Please write out, exactly as given, every line of the entries below up to and including the line with "Task: Click the 优采云 管理控制台 header title".

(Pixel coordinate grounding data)
[Start of section]
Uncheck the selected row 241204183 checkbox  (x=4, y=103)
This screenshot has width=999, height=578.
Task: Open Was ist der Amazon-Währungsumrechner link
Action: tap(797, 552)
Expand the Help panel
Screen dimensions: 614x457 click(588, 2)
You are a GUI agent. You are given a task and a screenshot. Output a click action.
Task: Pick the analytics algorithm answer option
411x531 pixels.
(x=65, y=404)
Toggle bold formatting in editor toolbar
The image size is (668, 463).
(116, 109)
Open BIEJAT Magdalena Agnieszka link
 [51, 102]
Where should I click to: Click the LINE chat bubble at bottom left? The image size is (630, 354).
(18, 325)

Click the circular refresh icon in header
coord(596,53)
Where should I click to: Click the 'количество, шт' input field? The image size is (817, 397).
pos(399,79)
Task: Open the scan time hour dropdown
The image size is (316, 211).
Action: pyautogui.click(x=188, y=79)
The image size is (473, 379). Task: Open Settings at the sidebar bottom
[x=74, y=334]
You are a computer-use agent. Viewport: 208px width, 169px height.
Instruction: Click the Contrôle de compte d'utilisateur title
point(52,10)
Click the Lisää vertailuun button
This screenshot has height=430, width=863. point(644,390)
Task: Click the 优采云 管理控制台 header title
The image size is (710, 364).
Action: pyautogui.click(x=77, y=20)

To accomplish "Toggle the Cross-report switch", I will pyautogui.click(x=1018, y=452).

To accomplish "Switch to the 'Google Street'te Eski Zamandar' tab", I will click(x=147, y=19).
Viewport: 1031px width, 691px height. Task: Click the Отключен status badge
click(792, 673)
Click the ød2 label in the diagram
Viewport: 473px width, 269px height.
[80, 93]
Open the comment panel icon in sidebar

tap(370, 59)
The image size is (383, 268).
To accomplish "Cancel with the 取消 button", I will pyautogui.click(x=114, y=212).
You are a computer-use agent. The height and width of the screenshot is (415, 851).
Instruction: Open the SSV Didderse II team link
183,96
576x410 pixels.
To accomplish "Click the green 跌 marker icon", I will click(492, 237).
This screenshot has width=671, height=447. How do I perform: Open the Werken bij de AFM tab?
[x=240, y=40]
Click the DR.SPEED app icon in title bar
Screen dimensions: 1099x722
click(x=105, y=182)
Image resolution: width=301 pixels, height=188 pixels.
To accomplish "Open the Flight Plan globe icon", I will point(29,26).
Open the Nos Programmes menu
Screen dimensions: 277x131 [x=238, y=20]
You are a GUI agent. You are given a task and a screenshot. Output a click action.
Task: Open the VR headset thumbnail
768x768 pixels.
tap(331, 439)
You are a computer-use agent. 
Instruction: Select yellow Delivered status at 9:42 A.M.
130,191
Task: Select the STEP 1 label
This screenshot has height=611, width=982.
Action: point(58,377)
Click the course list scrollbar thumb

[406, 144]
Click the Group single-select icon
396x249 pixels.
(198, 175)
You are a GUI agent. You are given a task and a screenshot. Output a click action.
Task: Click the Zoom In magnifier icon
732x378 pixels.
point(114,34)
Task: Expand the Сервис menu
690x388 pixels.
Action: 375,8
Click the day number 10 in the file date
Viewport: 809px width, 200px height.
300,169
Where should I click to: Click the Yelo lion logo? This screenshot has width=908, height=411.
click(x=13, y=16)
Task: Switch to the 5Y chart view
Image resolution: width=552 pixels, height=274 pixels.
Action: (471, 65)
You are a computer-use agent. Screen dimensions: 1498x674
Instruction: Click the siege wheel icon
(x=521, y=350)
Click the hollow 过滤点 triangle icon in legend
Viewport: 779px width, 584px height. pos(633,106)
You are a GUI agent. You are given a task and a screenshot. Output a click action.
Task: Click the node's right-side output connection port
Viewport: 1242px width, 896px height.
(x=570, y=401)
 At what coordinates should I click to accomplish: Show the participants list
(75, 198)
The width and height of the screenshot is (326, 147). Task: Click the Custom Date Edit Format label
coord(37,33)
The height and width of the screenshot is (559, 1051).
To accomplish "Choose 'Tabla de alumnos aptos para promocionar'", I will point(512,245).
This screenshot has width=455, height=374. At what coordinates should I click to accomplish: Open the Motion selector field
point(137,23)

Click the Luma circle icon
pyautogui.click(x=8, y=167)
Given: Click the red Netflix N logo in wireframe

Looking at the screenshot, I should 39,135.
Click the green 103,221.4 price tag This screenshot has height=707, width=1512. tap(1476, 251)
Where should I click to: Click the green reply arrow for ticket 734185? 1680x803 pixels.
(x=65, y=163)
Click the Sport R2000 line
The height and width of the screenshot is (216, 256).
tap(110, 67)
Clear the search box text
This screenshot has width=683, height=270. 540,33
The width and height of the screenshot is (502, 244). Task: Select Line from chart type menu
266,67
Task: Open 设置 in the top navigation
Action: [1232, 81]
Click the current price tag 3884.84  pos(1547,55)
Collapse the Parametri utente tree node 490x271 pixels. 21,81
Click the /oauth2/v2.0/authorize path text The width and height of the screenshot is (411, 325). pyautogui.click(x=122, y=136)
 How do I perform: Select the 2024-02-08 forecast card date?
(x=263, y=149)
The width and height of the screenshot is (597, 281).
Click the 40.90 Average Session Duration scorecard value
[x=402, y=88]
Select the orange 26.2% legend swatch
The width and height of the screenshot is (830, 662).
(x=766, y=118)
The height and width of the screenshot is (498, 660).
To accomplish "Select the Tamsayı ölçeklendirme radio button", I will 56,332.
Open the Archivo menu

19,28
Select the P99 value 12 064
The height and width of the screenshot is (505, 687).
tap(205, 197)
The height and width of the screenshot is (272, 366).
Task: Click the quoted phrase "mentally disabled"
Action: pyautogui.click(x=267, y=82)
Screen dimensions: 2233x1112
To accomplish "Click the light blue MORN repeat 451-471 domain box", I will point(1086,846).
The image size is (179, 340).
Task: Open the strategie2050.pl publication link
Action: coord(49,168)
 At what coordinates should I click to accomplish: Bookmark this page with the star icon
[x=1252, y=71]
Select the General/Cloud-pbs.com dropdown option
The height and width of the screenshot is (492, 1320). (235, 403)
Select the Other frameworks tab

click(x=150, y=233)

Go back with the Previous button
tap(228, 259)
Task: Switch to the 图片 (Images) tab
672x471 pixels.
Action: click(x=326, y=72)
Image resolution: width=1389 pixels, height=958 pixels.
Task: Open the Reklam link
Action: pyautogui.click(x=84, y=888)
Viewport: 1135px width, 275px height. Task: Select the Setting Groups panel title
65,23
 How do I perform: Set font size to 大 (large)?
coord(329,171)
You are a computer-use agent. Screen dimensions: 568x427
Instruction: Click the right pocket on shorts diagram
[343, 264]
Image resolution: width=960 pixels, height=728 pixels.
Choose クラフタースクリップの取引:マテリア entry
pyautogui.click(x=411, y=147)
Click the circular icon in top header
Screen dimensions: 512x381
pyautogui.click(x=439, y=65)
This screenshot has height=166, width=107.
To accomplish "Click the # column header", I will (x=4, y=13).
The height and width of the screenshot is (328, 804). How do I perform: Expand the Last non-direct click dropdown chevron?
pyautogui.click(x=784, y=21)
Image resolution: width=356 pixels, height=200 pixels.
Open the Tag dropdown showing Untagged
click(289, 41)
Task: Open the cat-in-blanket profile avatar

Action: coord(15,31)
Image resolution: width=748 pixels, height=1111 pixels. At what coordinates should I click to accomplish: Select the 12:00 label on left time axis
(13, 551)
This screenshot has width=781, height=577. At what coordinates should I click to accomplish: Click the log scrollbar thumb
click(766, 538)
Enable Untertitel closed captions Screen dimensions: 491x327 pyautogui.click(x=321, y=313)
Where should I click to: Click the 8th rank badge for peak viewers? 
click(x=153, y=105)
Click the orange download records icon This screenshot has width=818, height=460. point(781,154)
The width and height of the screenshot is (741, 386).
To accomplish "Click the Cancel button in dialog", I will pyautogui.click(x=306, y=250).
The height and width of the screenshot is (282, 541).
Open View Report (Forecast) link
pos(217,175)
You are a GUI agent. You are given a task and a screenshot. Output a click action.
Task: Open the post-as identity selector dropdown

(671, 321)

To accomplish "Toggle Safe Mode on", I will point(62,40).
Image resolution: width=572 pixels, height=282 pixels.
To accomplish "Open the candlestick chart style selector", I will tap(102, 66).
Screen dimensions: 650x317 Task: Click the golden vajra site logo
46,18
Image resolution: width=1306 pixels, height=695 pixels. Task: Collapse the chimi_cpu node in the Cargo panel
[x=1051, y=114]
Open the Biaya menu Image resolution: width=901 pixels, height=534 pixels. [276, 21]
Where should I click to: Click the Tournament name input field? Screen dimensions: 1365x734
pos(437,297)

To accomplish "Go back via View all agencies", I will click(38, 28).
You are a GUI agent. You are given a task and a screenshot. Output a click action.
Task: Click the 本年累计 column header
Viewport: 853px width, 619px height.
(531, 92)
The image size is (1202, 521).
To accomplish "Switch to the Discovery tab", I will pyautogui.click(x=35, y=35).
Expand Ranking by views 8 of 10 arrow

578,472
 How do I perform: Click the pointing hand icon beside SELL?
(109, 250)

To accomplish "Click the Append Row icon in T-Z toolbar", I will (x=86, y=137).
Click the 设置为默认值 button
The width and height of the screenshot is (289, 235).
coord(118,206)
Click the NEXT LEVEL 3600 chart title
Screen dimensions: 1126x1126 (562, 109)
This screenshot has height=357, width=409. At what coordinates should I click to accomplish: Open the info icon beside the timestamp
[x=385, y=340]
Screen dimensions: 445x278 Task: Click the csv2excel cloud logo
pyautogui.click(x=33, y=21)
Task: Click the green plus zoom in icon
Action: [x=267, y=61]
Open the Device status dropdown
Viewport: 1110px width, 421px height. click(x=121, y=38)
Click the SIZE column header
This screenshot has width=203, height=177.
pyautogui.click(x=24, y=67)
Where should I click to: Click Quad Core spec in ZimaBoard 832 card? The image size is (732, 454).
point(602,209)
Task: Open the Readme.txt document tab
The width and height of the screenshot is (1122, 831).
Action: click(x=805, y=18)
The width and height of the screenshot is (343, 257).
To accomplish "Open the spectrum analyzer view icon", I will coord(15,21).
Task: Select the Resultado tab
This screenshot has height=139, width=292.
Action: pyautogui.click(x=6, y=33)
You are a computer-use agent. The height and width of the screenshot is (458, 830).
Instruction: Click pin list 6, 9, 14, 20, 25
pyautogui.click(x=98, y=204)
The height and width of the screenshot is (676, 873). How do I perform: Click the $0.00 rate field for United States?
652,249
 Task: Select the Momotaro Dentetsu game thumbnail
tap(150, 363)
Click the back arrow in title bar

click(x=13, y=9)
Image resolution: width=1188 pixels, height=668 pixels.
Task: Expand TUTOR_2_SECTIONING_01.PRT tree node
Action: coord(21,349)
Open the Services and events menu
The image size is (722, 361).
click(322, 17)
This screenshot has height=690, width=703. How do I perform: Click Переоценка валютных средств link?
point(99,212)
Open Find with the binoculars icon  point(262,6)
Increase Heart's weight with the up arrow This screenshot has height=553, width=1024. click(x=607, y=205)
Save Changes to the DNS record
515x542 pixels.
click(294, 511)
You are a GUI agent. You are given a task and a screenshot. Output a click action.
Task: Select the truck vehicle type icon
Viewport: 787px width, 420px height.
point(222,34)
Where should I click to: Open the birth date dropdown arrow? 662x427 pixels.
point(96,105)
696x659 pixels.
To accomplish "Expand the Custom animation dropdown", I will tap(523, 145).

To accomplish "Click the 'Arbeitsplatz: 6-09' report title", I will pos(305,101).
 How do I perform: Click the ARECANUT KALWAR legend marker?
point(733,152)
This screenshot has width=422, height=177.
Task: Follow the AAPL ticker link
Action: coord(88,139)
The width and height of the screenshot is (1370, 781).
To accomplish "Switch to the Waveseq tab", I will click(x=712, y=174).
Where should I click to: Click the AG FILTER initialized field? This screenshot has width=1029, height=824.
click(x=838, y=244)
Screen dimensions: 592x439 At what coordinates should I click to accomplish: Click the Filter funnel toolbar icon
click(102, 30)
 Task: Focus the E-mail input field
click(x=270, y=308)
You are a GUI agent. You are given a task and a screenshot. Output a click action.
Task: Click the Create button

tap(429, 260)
[End of section]
EXERCISE ANSWER.
Uncheck the selected row 241204183 checkbox  (x=4, y=103)
This screenshot has width=999, height=578.
Task: Open Was ist der Amazon-Währungsumrechner link
Action: tap(797, 552)
Expand the Help panel
Screen dimensions: 614x457 click(588, 2)
You are a GUI agent. You are given a task and a screenshot. Output a click action.
Task: Pick the analytics algorithm answer option
411x531 pixels.
(x=65, y=404)
Toggle bold formatting in editor toolbar
The image size is (668, 463).
(116, 109)
Open BIEJAT Magdalena Agnieszka link
 [51, 102]
Where should I click to: Click the LINE chat bubble at bottom left? The image size is (630, 354).
(18, 325)

Click the circular refresh icon in header
coord(596,53)
Where should I click to: Click the 'количество, шт' input field? The image size is (817, 397).
pos(399,79)
Task: Open the scan time hour dropdown
The image size is (316, 211).
Action: pyautogui.click(x=188, y=79)
The image size is (473, 379). Task: Open Settings at the sidebar bottom
[x=74, y=334]
You are a computer-use agent. Viewport: 208px width, 169px height.
Instruction: Click the Contrôle de compte d'utilisateur title
point(52,10)
Click the Lisää vertailuun button
This screenshot has height=430, width=863. point(644,390)
Task: Click the 优采云 管理控制台 header title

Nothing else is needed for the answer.